Stored data entries =>
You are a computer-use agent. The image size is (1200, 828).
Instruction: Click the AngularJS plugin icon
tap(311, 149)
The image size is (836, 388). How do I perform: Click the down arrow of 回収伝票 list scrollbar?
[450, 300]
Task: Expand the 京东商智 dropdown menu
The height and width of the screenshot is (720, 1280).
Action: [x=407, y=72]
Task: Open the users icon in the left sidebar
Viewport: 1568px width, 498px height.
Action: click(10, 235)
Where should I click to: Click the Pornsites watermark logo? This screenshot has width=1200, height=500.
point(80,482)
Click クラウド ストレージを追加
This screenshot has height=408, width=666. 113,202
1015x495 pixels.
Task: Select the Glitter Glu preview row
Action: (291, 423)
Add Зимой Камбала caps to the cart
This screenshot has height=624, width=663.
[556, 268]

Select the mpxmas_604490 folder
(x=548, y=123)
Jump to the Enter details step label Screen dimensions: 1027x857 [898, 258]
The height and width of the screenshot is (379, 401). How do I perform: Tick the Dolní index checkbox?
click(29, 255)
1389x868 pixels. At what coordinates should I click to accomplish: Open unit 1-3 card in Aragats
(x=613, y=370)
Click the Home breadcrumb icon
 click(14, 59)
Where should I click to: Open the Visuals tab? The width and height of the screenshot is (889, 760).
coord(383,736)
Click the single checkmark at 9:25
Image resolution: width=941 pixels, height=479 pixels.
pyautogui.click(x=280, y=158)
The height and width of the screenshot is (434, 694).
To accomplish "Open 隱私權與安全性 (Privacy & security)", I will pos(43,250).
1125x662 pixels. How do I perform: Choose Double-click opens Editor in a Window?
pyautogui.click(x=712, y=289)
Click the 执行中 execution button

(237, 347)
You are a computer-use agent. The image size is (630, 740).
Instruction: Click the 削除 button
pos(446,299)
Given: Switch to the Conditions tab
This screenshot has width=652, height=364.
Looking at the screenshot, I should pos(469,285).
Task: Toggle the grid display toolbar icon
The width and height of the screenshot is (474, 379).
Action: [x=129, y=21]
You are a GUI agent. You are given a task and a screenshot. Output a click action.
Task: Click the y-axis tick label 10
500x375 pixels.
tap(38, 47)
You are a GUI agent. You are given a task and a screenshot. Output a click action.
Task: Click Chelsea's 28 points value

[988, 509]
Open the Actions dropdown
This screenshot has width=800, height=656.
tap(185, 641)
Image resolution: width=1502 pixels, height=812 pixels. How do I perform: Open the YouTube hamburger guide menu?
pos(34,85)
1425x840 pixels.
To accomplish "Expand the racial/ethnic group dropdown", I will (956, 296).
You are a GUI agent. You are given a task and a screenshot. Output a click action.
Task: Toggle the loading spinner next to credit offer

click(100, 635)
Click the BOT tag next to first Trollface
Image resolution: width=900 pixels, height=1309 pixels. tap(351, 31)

What to produce =>
Please write out all of the records above, character for character.

Response area =>
You are a computer-use agent. The image size is (1200, 828).
Instruction: Click the AngularJS plugin icon
tap(311, 149)
The image size is (836, 388). How do I perform: Click the down arrow of 回収伝票 list scrollbar?
[450, 300]
Task: Expand the 京东商智 dropdown menu
The height and width of the screenshot is (720, 1280).
Action: [x=407, y=72]
Task: Open the users icon in the left sidebar
Viewport: 1568px width, 498px height.
Action: click(10, 235)
Where should I click to: Click the Pornsites watermark logo? This screenshot has width=1200, height=500.
point(80,482)
Click クラウド ストレージを追加
This screenshot has height=408, width=666. 113,202
1015x495 pixels.
Task: Select the Glitter Glu preview row
Action: (291, 423)
Add Зимой Камбала caps to the cart
This screenshot has height=624, width=663.
[556, 268]

Select the mpxmas_604490 folder
(x=548, y=123)
Jump to the Enter details step label Screen dimensions: 1027x857 [898, 258]
The height and width of the screenshot is (379, 401). How do I perform: Tick the Dolní index checkbox?
click(29, 255)
1389x868 pixels. At what coordinates should I click to accomplish: Open unit 1-3 card in Aragats
(x=613, y=370)
Click the Home breadcrumb icon
 click(14, 59)
Where should I click to: Open the Visuals tab? The width and height of the screenshot is (889, 760).
coord(383,736)
Click the single checkmark at 9:25
Image resolution: width=941 pixels, height=479 pixels.
pyautogui.click(x=280, y=158)
The height and width of the screenshot is (434, 694).
To accomplish "Open 隱私權與安全性 (Privacy & security)", I will pos(43,250).
1125x662 pixels. How do I perform: Choose Double-click opens Editor in a Window?
pyautogui.click(x=712, y=289)
Click the 执行中 execution button

(237, 347)
You are a computer-use agent. The image size is (630, 740).
Instruction: Click the 削除 button
pos(446,299)
Given: Switch to the Conditions tab
This screenshot has width=652, height=364.
Looking at the screenshot, I should pos(469,285).
Task: Toggle the grid display toolbar icon
The width and height of the screenshot is (474, 379).
Action: [x=129, y=21]
You are a GUI agent. You are given a task and a screenshot. Output a click action.
Task: Click the y-axis tick label 10
500x375 pixels.
tap(38, 47)
You are a GUI agent. You are given a task and a screenshot. Output a click action.
Task: Click Chelsea's 28 points value

[988, 509]
Open the Actions dropdown
This screenshot has width=800, height=656.
tap(185, 641)
Image resolution: width=1502 pixels, height=812 pixels. How do I perform: Open the YouTube hamburger guide menu?
pos(34,85)
1425x840 pixels.
To accomplish "Expand the racial/ethnic group dropdown", I will (956, 296).
You are a GUI agent. You are given a task and a screenshot. Output a click action.
Task: Toggle the loading spinner next to credit offer

click(100, 635)
Click the BOT tag next to first Trollface
Image resolution: width=900 pixels, height=1309 pixels. tap(351, 31)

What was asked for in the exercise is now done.